Monday, 26 June 2017

it's a long journey



hello. selamat hari raya everyone, maaf zahir & batin.

i would like to use this free time i have to write about my journey to secure a scholarship to study in UCL.

end of september last year was when i was busy applying for a Masters program in UCL-- it was my first choice. the application process wasn't too hard, except for the fact that i had to make a personal statement. applying for a postgrad school means even your essay has to be wrapped with academic achievements and jargons...

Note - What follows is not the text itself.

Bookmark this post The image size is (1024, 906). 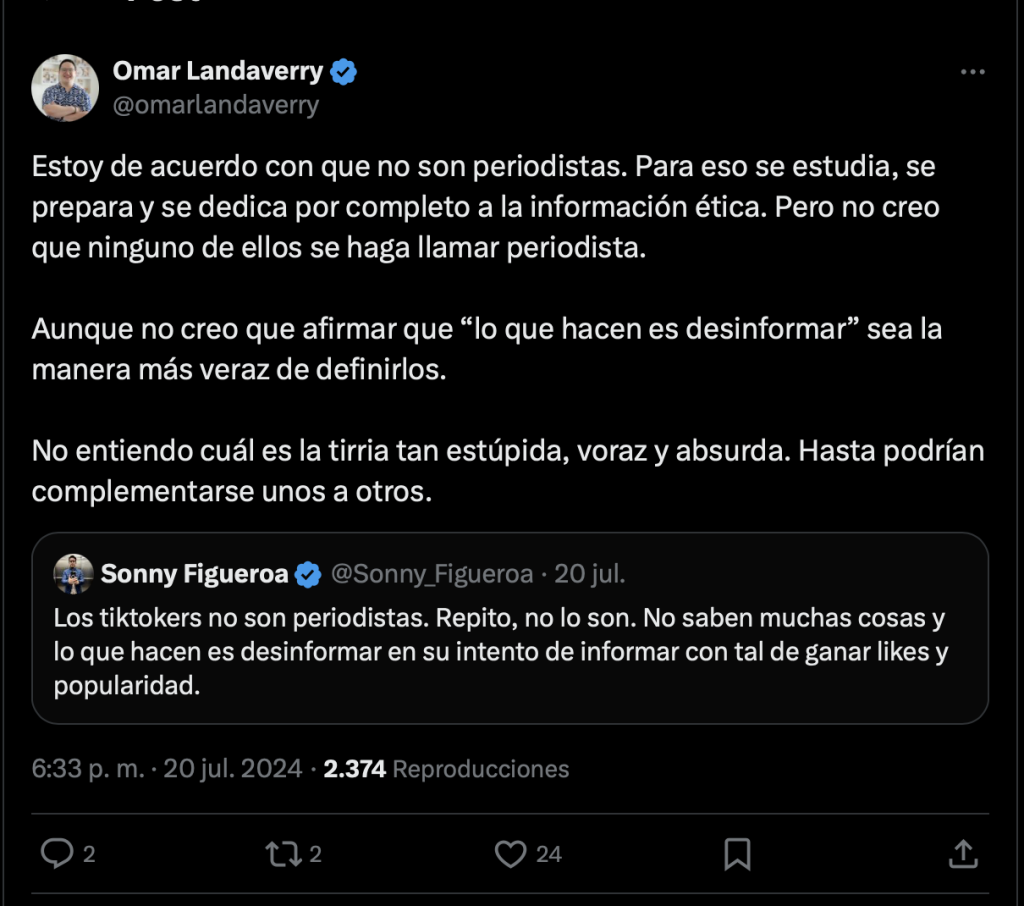tap(737, 853)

how do i brag about myself academically? how do i make my essay stand out?! i couldn't even mention my skill to nap for 24 hours straight, so how do i make them notice me? well, those were the kind of questions i had when i was writing it. i took one week to finish the essay i think. bugged all my friends to read it and give me feedback, went to my uni's writing lab also. finally that one day i decided it's time to send it in, because if i keep editing it then it's not as genuine anymore. crossed my fingers. i figured that i would only apply to other schools if i got rejected by UCL.

fast forward 2 weeks later, i got the email notifying me that i have been accepted! this was before i even graduated so of course i was ecstatic. but hey, it's gonna get tougher now, i said to myself realizing that securing a scholarship will be extremely harder given that mara no longer gives out convertible loan for postgrad students, sigh. i knew what i was up against. but was i ready for it? i was not.

a few months after that, i've already returned to malaysia finally. i think it was in february that i saw the news about biasiswa yang di-pertuan agong. at that time i was almost at the verge of giving up-- no organizations/scholarship bodies in malaysia are sponsoring psychology postgrad students. but seeing the news gave me hope. i passed all the requirements to apply for biasiswa yang di-pertuan agong, however my field of study wasn't listed in the science field. i still applied regardless, hoping that everything works in my favor. at that time, it was my one and only hope.

the application process was pure m-a-d-n-e-s-s. i had to write a research proposal within a short period of time and it was super stressful. mind you, although i know i wanna specialize in clinical psychology with a specific interest in trauma-- i still didn't know for sure what would be my research topic. so it was really difficult to come up with a proposal when i haven't even decided on the topic. but i finished it after days of writing it in the midst of wiping my tears and snorts. i did it.

i had to submit my application by hand in putrajaya on the day of my flight to tokyo. i still remember myself wearing ziera's baju kurung so that i would make a good first impression when i send it in. it was nerve wrecking, because it was the only option i had left. after that, my friends dropped me off at the airport. ditched the baju kurung, changed to a proper travel wear, and off i went to tokyo. little did i know, about a month later when i was in kobe, i got the notification saying that my application was rejected. my dreams crushed. an absolute abyss of failure. it was a scary feeling-- worthlessness.

i kept remembering people's comforting words to me, that something better is coming. at that time, it was what kept me going.